1- Questions While Reading
It is important to encourage students to interact with the book while they are reading it. These questions help students connect with the book and develop their overall literacy skills. You can ask students to answer these questions in writing or orally.
If two or more students are reading the same book, they can even have a discussion based on these questions as well. Remind your ESL students not to reveal plot events that other students haven’t read about yet though, so as not to spoil the story for them.
- What is the protagonist fighting against?
- What emotion most clearly dominates the main character? Why?
- What motivates the antagonist? Why?
- Which character would you least like to be? Why?
- What one piece of advice would you offer the main character?
- Which character do you most closely identify with? Why?
- Which character would you like to meet or know in real life?
- What do you think will happen next in the novel?
- Would you want any of the characters in your novel as siblings, parents, friends, or partners? Who? Why? / Why not?
2- Questions After Reading
Once your students have finished reading the book, you can ask them to answer the following questions in oral presentations or in written form.
- Who was the most interesting character in the book?
- Has this book increased your interest in a particular subject? Which one? Why?
- What do you think happens to the characters after the book ends?
- Would you change anything in the story if you were the author?
- How could the conflict have been resolved differently?
- Did this book reaffirm or change the opinions you hold? Which ones? How?
- What part of the plot did you enjoy the most? Why?
- What part of the plot did you enjoy the least? Why?
- Which theme or themes in this novel are similar to your own life?
3- Writing Tasks
The following list of writing tasks can be used as practice or assessment either while the students are reading the book or after they have finished it.
- Write a letter to your main character, commenting on what you think of what s/he did in a significant event in the story.
- Think of an event that is talked about, but not described, in your book. Write the dialogue following the style of the author.
- Write a letter from one character in your book to another. Then write a response.
- You are a psychologist. Write a dialogue between you (as the psychologist) and one of the main characters in your book, discussing how to resolve one of the character’s issues.
- Choose someone you know well and compare the character to this person. How are they alike or different?
- “There’s more than one side to a story” is an old saying. Write about one incident in your book from another character’s point of view.
- Illustrate a scene in the novel.
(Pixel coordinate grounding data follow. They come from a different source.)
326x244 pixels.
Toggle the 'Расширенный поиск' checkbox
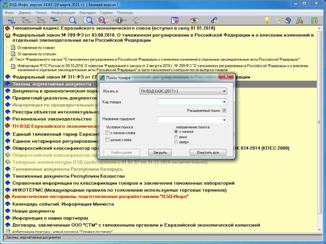tap(224, 111)
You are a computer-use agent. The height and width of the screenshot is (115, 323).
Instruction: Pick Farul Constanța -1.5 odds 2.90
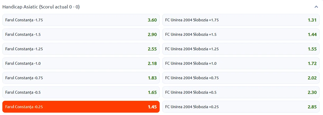[x=81, y=34]
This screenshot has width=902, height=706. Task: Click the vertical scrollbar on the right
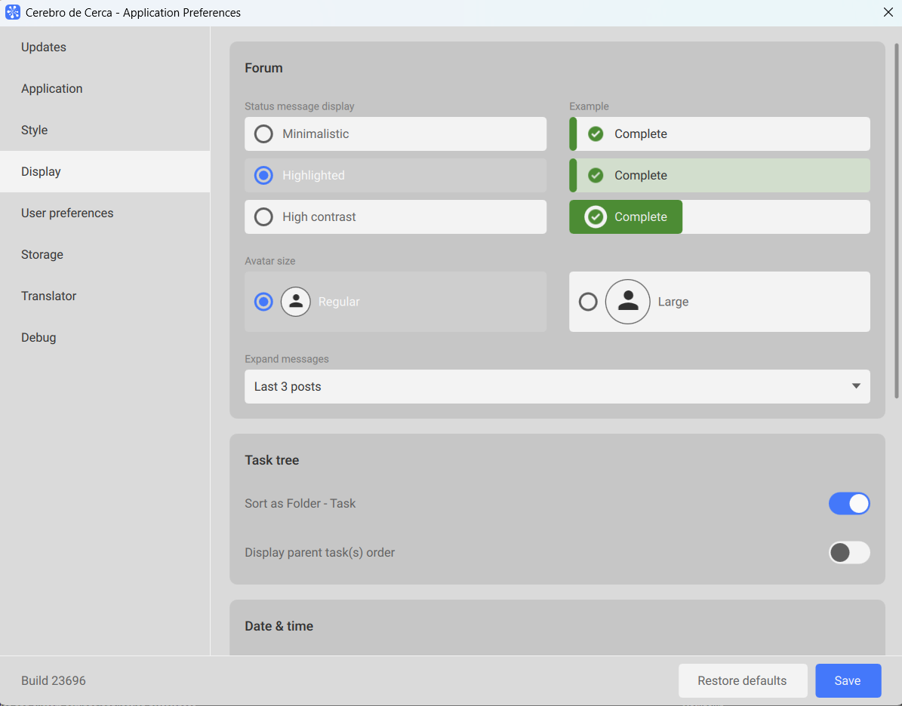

Write a description of your illustration, including why you chose to illustrate this scene (One page for the illustration, one for the description).
- Draw or create a portrait of the main character. Write a description of your illustration, including an explanation of the features you chose for him/her (One page for the illustration, one for the description).
- Find the “heart” of your story. This can be a word, line, passage, image, or event. Write this in your notebook; then tell why it is so significant.
- Imagine that you are the main character looking back on the events in the story. Tell me how you feel about what you did, your struggles, and your motivations. How have you changed? What are you doing now?
- Create a written description of a musical score for different situations in your book. What types of music would be appropriate for different events in your story? Write any particular songs you would use and why.